En conséquence, la société IPC GROUPE sera condamnée à payer à Monsieur [N] les sommes de :
- 44.854,71 € TTC au titre des travaux de reprise,
- 5.000 € au titre du préjudice moral
III. Sur la demande de production sous astreinte de justificatif d’assurance
Vu l’article L241-1 du Code des assurances ;
Vu les articles 10 et 145 du Code de procédure civile ;
En l’espèce, Monsieur [N] n’articule sa demande sur aucun motif particulier et ne démontre nullement l’intérêt, au fond, d’une telle condamnation à produire des documents dont l’utilité pour la présente juridiction n’est pas plus démontrée.
En conséquence, cette demande sera rejetée.
IV. Sur les demandes de fin de jugement
Aux termes de l’article 696 du Code de procédure civile, les parties perdantes sont condamnées aux dépens, à moins que le Juge, par décision motivée, n’en mette la totalité ou une fraction à la charge d’une autre partie.
En l’espèce, la société IPC GROUPE sera condamnée aux entiers dépens de l’instance, en ce compris les frais des deux constats d’huissier réalisés par Maître [E] les 09 septembre et 19 octobre 2022 et les frais du rapport d’expertise réalisé par Monsieur [G] [O] le 21 octobre 2022.
Aux termes de l’article 700 du Code de procédure civile, le Juge condamne les parties tenues aux dépens ou qui perdent leur procès à payer à l’autre partie la somme qu’il détermine, au titre des frais exposés et non compris dans les dépens. Dans tous les cas, le Juge tient compte de l’équité ou de la situation économique de la partie condamnée.
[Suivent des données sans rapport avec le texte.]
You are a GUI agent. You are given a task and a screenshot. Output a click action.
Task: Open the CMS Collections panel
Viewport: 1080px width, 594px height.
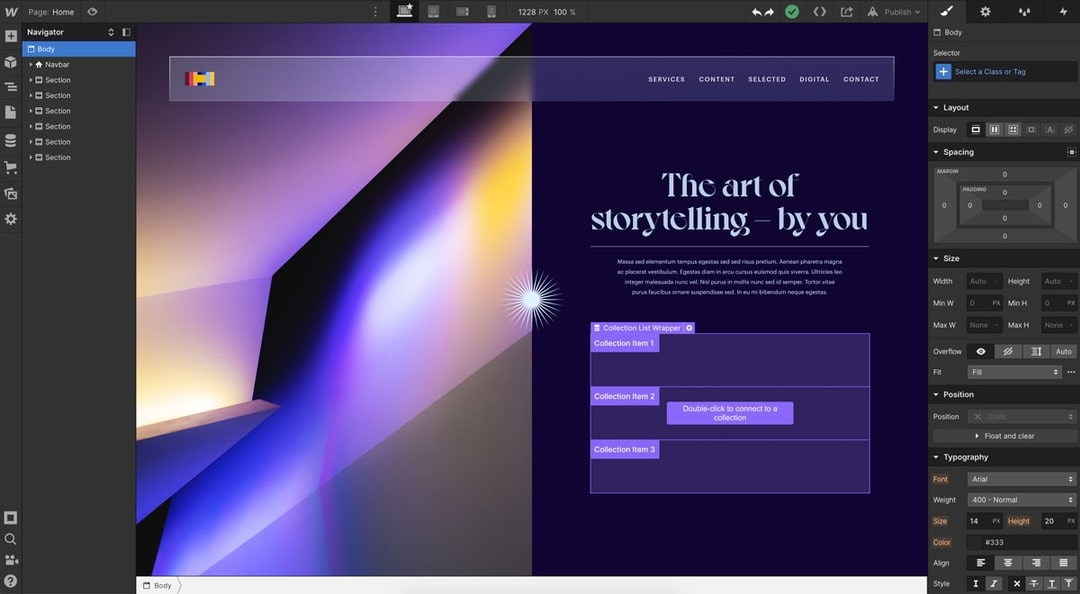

Il peut, même d’office, pour des raisons tirées des mêmes considérations, dire qu’il n’y a lieu à ces condamnations.
En l’espèce, la société IPC GROUPE sera condamnée à payer Monsieur [N] une somme qu’il est équitable de fixer à 2.000 euros, à défaut de production de justificatifs, au titre des dispositions de l’article 700 du Code de procédure civile.
En l’espèce, il n’y a pas lieu d’écarter l’exécution provisoire de la présente décision.
PAR CES MOTIFS
Le Tribunal, statuant publiquement, par jugement réputé contradictoire et en premier ressort ;
CONDAMNE la société IPC GROUPE à payer à Monsieur [P] [N] les sommes de :
- 44.854,71 € TTC au titre des travaux de reprise,
- 5.000 € au titre du préjudice moral
CONDAMNE la société IPC GROUPE à payer à Monsieur [P] [N] la somme de 2.000 € en application des dispositions de l’article 700 du Code de procédure civile ;
CONDAMNE la société IPC GROUPE aux entiers dépens de l’instance en ce compris les frais des deux constats d’huissier réalisés par Maître [E] les 09 septembre et 19 octobre 2022 et les frais du rapport d’expertise réalisé par Monsieur [G] [O] le 21 octobre 2022 ;
DEBOUTE Monsieur [P] [N] de ses autres demandes ;
RAPPELLE que l’exécution provisoire de la présente décision est de droit.
Remis au greffe en vue de sa mise à la disposition des parties, le présent jugement a été signé par le Président, M. CASTELBOU, et le Greffier, Mme BIZOT.